Getting into medical school is already difficult and only getting harder. The traditional applicant will apply after their third year of college. If the applicant is accepted, they will matriculate the fall of the year they graduate. Many applicants do not apply at the end of their third year because they feel their application is not strong enough. Nevertheless, there are various other reasons not to apply right after your junior year. According to AAMC, the average age of matriculants in 2012 was 24, meaning that a substantial number of students did not apply with the traditional timetable.
Deciding when to apply is a matter of personal preference and circumstance. Here is a list of pros and cons you should consider before you decide that you are going to take a year off before medical school.

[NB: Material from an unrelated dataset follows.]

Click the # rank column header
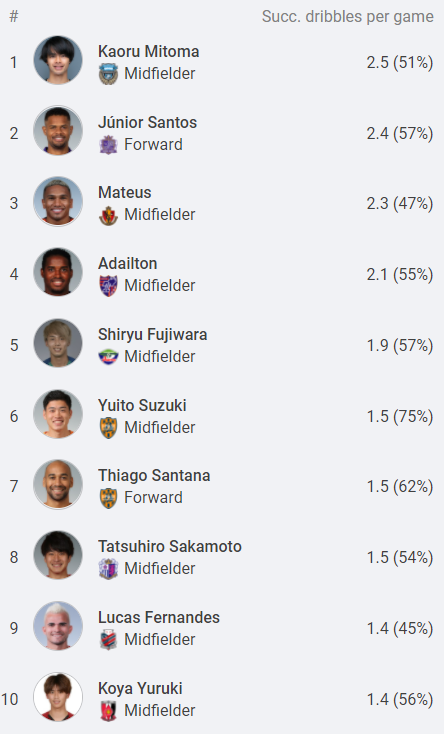 pyautogui.click(x=14, y=17)
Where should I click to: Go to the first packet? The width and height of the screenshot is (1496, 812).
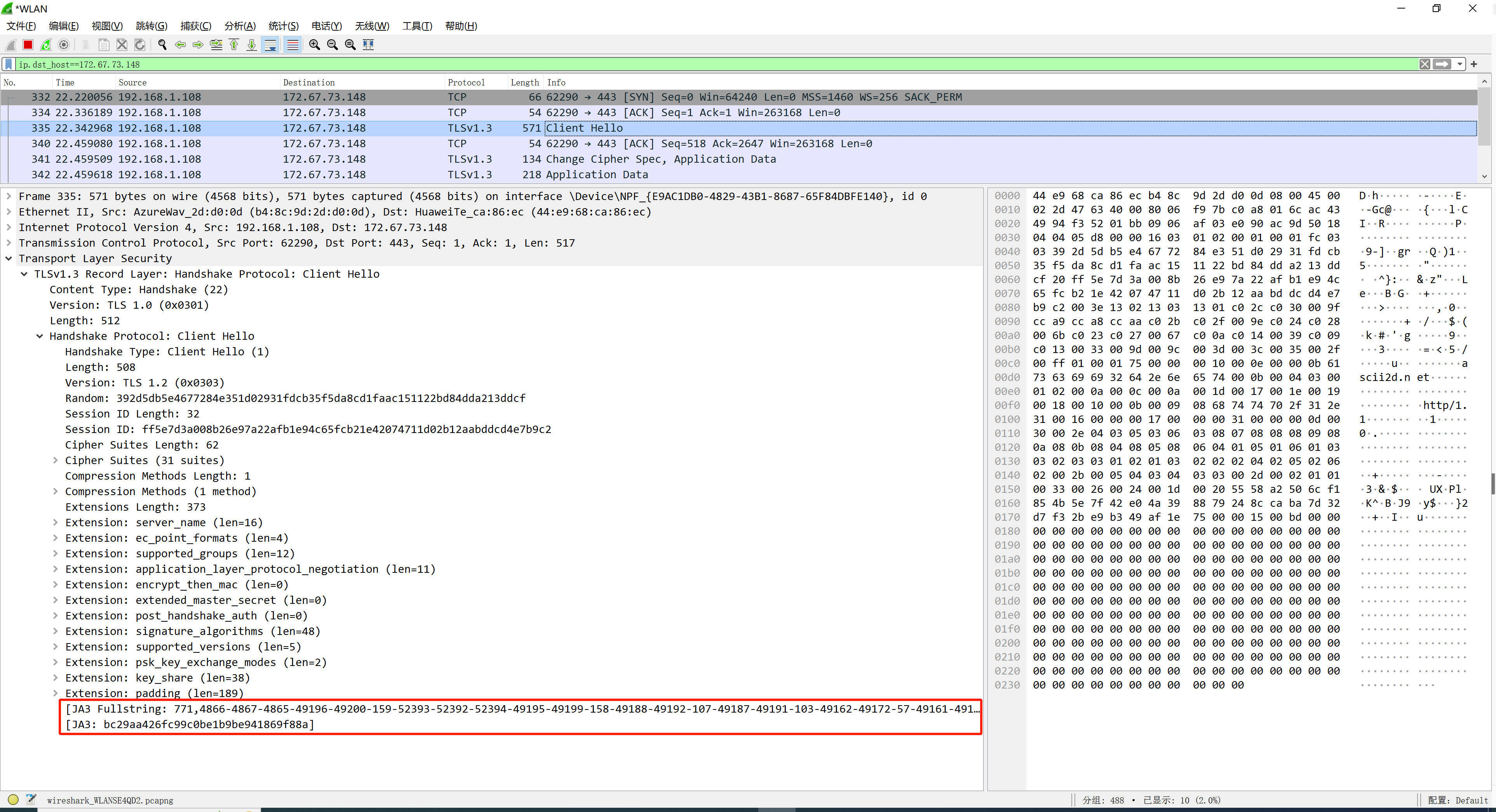[234, 45]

1. A bolstered application
If you apply after your fourth year, you will have one more year to improve your application. If you did not do as well in school during your first two years, you can use your fourth year to improve your GPA. Also, squeezing significant volunteer, research, shadowing, and leadership experience in only three years can be incredibly difficult and stressful. Having an additional year allows you to space your activities and classes out more. Often times, your extracurricular activities are most significant during your senior year. Your senior year may be the year you become the president of your club, write your senior thesis, or get the best volunteer shift.
2. Taking the MCAT later
If you want to apply the traditional way, you will have to take the MCAT during the summer before your third year or during your third year. Taking the MCAT during that summer can be difficult if you have not finished all your pre-requisite courses yet. Also, losing that summer to the MCAT limits research opportunities and various other extracurricular activities you may want to pursue. Studying for the MCAT during the school year is incredibly challenging. You would have to study an additional 2 or 3 hours a day for the MCAT on top of studying for your standard curriculum. Needless to say, your grades and MCAT score could easily suffer if you are unable to balance the intense studying.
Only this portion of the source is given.